[AUGUST 2024.]
After a period of sitting, a wooden sensation, rigid but yielding. There was give in the grain. Clean and dry, sap smell. It was like a desert gully, a channel where water ran once and might run again.
Dig under that tree, is the challenge, and find the bones of an interesting person. I do my best. But once the first layer of dirt is scraped away there’s nothing between the roots but trash, a dead crab, vegetable slime. I pull out something like a long fibrous husk. It doesn’t count.

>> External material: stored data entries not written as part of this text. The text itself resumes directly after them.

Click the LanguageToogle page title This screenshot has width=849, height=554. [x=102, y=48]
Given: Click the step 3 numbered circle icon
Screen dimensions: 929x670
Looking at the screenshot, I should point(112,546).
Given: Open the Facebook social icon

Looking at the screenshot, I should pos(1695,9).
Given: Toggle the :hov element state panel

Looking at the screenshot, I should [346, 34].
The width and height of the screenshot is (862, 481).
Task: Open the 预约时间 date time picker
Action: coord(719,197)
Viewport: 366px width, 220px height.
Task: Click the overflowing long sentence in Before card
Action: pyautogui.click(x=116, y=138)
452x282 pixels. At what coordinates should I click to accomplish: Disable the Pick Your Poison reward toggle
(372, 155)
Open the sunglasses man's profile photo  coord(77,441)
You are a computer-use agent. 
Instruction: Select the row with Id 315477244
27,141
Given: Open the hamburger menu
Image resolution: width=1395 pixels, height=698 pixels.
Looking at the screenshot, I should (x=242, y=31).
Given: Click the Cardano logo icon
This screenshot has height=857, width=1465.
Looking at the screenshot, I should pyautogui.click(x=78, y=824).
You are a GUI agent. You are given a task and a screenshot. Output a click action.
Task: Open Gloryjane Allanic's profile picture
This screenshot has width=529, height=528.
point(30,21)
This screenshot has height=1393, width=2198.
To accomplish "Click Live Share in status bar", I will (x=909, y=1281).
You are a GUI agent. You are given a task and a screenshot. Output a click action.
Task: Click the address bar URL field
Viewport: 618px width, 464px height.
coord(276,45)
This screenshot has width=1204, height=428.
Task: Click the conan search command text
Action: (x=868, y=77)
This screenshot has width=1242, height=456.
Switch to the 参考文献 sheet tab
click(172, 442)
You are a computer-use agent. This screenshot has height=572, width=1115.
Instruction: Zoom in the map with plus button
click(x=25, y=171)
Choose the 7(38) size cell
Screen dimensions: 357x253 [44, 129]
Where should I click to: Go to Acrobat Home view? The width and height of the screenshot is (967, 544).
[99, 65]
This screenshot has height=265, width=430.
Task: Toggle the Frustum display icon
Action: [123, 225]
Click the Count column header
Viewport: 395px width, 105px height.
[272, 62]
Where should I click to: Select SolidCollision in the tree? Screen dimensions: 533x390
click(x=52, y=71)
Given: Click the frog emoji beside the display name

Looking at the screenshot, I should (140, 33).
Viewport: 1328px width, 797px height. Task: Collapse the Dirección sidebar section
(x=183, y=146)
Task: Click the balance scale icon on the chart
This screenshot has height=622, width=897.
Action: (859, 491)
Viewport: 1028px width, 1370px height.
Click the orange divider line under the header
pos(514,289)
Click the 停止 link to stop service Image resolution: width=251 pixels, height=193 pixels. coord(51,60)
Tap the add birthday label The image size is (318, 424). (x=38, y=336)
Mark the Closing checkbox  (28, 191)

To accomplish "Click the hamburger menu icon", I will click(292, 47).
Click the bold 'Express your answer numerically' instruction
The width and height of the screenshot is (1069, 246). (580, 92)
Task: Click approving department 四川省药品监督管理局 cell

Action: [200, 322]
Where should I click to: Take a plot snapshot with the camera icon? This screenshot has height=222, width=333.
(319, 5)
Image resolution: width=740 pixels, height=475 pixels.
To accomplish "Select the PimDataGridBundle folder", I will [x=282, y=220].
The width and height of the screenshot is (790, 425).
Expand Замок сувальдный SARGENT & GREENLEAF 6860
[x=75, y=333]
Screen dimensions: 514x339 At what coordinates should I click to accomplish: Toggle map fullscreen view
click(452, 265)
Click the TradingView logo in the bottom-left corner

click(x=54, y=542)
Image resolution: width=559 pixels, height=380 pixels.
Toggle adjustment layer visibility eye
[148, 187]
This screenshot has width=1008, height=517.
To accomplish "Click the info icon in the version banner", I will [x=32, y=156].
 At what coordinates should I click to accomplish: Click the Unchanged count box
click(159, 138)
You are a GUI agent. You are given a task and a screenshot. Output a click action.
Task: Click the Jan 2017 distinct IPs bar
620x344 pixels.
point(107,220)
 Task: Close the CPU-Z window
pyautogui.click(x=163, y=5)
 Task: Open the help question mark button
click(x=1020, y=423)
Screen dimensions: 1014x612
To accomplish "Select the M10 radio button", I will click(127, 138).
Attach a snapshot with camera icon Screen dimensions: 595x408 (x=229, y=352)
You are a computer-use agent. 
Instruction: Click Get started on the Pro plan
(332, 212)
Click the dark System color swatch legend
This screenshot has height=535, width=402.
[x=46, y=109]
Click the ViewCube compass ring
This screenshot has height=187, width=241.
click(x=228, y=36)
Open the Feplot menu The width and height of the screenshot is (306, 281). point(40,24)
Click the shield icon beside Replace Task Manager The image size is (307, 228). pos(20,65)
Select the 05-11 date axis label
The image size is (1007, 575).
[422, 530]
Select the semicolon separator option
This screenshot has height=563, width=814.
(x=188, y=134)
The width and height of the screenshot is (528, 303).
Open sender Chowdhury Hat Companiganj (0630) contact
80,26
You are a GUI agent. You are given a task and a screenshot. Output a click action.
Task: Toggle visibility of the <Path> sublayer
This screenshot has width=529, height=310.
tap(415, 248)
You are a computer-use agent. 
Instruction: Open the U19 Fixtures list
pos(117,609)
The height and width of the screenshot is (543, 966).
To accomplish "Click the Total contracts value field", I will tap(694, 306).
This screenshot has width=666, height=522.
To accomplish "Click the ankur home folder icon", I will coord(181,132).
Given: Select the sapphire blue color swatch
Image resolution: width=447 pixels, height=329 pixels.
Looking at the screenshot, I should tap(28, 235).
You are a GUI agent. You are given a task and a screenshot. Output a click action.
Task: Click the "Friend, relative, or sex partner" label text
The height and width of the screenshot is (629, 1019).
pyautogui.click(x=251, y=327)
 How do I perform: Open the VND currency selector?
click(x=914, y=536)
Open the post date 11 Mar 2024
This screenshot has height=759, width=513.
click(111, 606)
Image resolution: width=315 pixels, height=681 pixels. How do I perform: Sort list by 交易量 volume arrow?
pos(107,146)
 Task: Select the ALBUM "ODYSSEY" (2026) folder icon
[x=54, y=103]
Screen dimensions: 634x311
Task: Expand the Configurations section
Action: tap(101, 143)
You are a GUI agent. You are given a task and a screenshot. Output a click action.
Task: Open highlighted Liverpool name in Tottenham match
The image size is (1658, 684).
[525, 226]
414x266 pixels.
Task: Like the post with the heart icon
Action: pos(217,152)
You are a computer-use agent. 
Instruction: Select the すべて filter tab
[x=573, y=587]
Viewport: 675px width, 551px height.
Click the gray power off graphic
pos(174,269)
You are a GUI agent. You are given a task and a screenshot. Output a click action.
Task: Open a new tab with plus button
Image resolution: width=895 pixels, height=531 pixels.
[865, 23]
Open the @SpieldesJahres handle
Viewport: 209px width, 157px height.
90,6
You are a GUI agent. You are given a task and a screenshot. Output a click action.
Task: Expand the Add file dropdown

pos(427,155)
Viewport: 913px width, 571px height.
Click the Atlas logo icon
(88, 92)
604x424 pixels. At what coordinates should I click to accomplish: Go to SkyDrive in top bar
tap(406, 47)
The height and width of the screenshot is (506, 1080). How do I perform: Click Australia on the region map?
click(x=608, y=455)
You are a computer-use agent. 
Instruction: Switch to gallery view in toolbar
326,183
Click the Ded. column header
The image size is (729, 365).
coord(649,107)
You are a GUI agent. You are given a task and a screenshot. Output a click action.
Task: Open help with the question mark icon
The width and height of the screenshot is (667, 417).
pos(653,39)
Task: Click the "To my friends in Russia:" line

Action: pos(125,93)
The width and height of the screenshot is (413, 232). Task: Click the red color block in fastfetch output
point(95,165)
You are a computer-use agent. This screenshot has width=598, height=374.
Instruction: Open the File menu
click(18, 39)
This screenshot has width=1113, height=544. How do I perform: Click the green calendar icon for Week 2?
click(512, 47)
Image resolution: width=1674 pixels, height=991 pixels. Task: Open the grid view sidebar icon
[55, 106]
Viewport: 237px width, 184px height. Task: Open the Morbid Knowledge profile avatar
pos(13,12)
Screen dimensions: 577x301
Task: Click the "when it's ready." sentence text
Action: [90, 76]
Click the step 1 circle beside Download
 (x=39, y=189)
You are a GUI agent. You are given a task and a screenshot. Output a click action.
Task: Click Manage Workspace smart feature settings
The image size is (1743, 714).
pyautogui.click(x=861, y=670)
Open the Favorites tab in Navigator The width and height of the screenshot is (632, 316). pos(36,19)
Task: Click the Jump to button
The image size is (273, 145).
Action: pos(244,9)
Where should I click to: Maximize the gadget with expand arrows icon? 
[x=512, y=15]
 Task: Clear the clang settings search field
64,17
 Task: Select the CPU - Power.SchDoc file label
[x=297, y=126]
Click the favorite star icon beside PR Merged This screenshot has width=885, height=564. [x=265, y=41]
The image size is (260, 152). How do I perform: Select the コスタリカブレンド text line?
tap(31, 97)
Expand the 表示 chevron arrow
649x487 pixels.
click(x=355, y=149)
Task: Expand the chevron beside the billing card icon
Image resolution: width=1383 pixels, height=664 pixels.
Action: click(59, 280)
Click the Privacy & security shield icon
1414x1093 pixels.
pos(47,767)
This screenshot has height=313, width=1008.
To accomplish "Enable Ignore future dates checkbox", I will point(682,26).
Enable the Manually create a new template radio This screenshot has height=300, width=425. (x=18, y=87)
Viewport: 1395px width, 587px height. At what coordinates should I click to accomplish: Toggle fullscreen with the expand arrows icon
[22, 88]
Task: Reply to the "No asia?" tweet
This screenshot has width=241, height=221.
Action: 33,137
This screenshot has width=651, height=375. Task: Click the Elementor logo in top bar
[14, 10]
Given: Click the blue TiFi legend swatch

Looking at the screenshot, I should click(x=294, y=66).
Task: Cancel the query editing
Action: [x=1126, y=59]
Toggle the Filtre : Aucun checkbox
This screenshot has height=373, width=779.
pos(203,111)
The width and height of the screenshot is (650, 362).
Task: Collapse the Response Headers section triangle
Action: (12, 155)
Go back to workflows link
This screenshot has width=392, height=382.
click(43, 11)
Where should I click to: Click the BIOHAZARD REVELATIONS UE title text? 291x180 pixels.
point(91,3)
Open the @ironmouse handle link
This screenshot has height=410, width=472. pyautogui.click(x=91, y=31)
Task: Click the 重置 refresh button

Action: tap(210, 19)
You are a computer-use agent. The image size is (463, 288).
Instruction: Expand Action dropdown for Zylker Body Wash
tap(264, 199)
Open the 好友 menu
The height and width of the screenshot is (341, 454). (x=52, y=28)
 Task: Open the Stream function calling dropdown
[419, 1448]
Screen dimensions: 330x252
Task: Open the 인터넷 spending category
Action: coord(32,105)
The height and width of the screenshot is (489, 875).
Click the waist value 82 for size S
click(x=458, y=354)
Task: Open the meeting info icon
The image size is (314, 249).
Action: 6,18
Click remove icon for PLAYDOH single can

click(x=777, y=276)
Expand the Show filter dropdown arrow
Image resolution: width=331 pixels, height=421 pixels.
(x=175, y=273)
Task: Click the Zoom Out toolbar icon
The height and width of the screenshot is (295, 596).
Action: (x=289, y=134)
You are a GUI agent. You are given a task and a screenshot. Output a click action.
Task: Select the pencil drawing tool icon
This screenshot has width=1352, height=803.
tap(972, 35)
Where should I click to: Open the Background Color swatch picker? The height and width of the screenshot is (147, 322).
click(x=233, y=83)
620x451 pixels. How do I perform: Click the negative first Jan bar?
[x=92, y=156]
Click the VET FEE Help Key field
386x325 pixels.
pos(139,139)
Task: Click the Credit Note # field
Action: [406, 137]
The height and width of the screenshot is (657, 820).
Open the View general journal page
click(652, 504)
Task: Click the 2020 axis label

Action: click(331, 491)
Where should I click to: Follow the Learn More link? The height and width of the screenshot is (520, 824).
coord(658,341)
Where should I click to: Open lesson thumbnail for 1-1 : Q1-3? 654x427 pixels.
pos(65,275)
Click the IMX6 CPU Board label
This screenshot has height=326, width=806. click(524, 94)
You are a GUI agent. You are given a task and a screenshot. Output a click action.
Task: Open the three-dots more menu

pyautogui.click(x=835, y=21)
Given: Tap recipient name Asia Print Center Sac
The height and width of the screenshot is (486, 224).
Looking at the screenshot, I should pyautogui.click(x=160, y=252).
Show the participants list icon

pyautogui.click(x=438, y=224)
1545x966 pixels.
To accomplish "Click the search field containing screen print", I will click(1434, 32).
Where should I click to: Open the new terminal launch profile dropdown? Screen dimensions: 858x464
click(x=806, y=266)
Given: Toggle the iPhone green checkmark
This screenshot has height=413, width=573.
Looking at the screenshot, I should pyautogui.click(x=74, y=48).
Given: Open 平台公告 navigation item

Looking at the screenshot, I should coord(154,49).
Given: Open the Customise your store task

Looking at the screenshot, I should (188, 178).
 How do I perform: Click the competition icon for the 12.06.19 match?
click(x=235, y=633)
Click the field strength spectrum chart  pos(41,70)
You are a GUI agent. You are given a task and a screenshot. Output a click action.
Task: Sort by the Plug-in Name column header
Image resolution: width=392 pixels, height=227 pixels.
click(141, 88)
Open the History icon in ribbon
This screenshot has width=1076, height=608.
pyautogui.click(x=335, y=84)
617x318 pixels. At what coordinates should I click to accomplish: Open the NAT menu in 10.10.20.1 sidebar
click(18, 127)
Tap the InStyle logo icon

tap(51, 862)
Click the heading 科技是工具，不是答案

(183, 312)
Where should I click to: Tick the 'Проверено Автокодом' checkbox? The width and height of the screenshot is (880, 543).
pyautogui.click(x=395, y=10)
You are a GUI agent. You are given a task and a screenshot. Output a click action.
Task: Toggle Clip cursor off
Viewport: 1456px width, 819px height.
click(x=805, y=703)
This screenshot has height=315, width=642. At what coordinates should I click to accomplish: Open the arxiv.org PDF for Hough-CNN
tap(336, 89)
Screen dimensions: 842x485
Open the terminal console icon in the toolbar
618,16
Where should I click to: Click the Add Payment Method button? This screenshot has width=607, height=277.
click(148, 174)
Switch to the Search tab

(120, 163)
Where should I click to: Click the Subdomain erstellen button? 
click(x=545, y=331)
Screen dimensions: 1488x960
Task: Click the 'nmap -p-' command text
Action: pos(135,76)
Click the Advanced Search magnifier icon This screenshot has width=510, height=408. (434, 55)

On TV there’s a show about a small surviving population of Homo habilis, who have been living in the open all this time adjacent to urban civilization. A young female, eyes bright under her brow ridge, listens as her new friend from the city explains science. “I understand you,” she tells him, “but how did Einstein and Schwarzschild feel when they made these discoveries? Where was the emotion?”
Bad Trip
Heart, unhitch
from future time, dire honey
of the not yet opened. Idle
in the garden, the light won’t eat you.
Faust chasing his pleasures
was always in hell.
The shark afraid to drown in stillness
carries time in its gills, ceaseless.
Yourself is the shear of what swam. Swim.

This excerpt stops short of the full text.